Reproduce the data starting at the line containing "Open the messages chat icon" and ending at the line containing "Image resolution: width=1528", renaming "Open" to "Launch" and leaving everything else unchanged.

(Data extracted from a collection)
START

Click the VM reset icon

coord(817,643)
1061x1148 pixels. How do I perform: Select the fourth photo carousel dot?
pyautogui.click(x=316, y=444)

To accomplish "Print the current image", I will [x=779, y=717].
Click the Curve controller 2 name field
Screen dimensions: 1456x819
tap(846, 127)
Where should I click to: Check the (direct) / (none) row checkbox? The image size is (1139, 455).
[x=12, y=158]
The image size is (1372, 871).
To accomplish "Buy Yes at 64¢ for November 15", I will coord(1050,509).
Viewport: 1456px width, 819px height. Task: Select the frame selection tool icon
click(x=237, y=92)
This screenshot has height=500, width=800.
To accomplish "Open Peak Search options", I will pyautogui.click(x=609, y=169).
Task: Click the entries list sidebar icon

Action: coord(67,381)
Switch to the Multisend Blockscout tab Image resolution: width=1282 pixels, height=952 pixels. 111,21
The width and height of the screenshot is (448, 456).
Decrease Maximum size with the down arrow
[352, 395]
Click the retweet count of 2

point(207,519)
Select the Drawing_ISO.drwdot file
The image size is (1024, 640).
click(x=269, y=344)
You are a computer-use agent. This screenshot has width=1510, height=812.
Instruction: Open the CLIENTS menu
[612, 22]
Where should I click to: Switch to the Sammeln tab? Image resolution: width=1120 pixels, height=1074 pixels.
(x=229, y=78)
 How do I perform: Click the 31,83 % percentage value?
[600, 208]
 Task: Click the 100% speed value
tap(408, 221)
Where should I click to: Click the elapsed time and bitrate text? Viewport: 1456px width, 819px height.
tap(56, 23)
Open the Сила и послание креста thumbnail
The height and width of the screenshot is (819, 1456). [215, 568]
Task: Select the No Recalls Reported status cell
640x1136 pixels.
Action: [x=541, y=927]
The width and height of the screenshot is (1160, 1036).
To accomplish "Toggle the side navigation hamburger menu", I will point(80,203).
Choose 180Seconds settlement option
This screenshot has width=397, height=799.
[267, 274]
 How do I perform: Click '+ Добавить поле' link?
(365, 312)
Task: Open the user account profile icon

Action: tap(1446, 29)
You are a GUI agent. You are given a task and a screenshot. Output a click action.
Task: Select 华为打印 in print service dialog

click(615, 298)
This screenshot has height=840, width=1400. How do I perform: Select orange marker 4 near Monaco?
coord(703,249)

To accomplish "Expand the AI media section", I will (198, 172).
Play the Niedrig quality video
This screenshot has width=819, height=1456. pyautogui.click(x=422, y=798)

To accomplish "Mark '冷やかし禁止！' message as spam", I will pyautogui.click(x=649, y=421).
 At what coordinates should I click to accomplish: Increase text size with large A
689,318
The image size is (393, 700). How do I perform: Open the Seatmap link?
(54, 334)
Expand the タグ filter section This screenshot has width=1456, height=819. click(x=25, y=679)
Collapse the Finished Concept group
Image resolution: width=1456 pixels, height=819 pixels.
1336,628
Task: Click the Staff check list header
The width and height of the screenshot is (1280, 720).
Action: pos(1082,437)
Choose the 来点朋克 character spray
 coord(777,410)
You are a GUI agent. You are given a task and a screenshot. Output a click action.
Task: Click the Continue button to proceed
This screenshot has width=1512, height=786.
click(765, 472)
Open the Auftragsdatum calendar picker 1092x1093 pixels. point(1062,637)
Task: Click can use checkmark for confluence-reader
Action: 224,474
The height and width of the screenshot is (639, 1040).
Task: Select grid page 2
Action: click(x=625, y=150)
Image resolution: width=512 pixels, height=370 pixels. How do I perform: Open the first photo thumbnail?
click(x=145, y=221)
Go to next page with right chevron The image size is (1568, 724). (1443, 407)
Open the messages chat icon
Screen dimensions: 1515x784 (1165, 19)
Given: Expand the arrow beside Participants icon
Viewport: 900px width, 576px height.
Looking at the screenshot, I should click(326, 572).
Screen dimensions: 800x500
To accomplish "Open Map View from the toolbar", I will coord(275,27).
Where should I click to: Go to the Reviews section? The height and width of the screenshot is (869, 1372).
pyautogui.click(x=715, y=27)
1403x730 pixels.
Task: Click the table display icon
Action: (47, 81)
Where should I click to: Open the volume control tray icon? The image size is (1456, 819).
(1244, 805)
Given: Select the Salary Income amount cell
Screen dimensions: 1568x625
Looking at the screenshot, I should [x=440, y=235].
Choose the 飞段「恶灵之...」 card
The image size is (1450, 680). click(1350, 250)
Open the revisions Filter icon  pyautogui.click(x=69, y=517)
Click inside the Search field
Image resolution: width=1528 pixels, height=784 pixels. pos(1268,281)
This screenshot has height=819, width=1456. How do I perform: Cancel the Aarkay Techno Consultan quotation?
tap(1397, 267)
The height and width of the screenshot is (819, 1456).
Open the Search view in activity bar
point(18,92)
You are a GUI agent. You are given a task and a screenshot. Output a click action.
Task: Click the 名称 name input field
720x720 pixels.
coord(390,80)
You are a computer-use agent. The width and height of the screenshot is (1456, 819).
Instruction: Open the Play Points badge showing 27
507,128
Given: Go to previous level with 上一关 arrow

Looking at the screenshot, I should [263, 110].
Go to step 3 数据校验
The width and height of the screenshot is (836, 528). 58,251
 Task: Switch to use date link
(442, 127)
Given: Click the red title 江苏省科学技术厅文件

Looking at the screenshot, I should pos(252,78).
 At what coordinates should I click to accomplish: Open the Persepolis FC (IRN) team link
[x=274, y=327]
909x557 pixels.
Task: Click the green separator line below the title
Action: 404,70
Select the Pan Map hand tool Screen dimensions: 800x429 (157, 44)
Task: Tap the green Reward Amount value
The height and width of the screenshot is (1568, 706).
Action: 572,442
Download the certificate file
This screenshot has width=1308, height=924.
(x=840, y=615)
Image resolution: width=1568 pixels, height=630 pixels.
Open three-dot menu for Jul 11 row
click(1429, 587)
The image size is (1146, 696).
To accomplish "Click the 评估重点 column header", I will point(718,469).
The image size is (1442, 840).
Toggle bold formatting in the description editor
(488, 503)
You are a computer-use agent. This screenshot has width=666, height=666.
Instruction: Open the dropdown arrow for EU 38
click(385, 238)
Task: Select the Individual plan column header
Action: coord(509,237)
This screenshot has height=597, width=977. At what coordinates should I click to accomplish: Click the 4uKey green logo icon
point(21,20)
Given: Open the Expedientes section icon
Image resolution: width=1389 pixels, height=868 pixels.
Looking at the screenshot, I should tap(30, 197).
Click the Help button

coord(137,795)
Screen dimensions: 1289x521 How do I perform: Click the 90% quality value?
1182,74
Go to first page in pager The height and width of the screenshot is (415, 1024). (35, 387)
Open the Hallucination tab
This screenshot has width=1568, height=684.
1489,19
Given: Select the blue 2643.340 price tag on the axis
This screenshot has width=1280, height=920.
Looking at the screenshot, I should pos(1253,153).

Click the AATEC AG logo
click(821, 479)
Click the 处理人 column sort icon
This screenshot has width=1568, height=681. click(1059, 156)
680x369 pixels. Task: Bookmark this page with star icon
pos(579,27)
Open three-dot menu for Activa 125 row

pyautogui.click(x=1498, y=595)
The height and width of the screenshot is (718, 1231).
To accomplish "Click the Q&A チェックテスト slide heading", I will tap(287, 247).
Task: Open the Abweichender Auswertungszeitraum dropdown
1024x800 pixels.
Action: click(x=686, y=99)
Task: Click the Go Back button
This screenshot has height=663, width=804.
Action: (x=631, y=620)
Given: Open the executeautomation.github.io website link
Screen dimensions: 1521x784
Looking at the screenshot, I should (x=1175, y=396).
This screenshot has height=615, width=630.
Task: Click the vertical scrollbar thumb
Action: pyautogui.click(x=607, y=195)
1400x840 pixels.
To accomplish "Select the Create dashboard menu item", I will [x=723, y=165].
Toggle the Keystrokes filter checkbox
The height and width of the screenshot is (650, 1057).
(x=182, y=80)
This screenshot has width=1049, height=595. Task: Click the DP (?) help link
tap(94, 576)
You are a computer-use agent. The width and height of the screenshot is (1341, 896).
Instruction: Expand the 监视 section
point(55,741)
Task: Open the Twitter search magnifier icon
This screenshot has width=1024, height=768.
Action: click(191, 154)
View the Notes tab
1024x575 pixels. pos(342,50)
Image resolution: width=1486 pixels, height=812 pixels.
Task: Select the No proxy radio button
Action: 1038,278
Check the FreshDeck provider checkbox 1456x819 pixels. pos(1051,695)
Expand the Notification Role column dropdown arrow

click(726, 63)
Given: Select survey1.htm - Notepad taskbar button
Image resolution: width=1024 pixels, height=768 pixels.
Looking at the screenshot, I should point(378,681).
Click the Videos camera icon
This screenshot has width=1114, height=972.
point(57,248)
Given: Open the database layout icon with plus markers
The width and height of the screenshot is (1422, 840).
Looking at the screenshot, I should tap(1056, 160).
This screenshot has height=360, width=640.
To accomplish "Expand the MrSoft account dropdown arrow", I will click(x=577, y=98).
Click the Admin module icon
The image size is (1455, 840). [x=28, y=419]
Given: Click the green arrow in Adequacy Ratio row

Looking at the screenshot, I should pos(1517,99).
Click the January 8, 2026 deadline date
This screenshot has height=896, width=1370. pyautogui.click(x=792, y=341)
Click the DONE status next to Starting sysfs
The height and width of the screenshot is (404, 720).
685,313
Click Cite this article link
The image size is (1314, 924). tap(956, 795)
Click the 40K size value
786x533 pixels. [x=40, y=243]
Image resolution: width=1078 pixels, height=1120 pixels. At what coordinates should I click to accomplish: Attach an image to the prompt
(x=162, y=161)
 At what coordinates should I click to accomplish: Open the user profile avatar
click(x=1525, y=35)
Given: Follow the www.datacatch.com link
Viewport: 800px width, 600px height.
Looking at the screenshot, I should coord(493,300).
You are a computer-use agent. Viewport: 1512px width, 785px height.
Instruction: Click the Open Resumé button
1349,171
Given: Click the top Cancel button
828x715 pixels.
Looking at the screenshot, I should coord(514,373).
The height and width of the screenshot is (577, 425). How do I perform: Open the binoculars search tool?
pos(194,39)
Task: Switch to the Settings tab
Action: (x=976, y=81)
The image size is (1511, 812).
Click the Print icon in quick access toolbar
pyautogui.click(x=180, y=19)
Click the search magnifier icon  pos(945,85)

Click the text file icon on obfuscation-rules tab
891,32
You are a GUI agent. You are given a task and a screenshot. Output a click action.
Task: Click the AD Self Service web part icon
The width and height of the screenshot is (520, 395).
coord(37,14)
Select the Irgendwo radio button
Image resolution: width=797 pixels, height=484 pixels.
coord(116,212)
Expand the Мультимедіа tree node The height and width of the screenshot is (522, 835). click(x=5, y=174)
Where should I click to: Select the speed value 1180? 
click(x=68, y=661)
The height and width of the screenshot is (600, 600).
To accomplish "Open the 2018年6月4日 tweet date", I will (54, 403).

END

### Complete output:
Launch the messages chat icon
Screen dimensions: 1515x784 (1165, 19)
Given: Expand the arrow beside Participants icon
Viewport: 900px width, 576px height.
Looking at the screenshot, I should click(326, 572).
Screen dimensions: 800x500
To accomplish "Launch Map View from the toolbar", I will coord(275,27).
Where should I click to: Go to the Reviews section? The height and width of the screenshot is (869, 1372).
pyautogui.click(x=715, y=27)
1403x730 pixels.
Task: Click the table display icon
Action: (47, 81)
Where should I click to: Launch the volume control tray icon? The image size is (1456, 819).
(1244, 805)
Given: Select the Salary Income amount cell
Screen dimensions: 1568x625
Looking at the screenshot, I should [x=440, y=235].
Choose the 飞段「恶灵之...」 card
The image size is (1450, 680). click(1350, 250)
Launch the revisions Filter icon  pyautogui.click(x=69, y=517)
Click inside the Search field
Image resolution: width=1528 pixels, height=784 pixels. pos(1268,281)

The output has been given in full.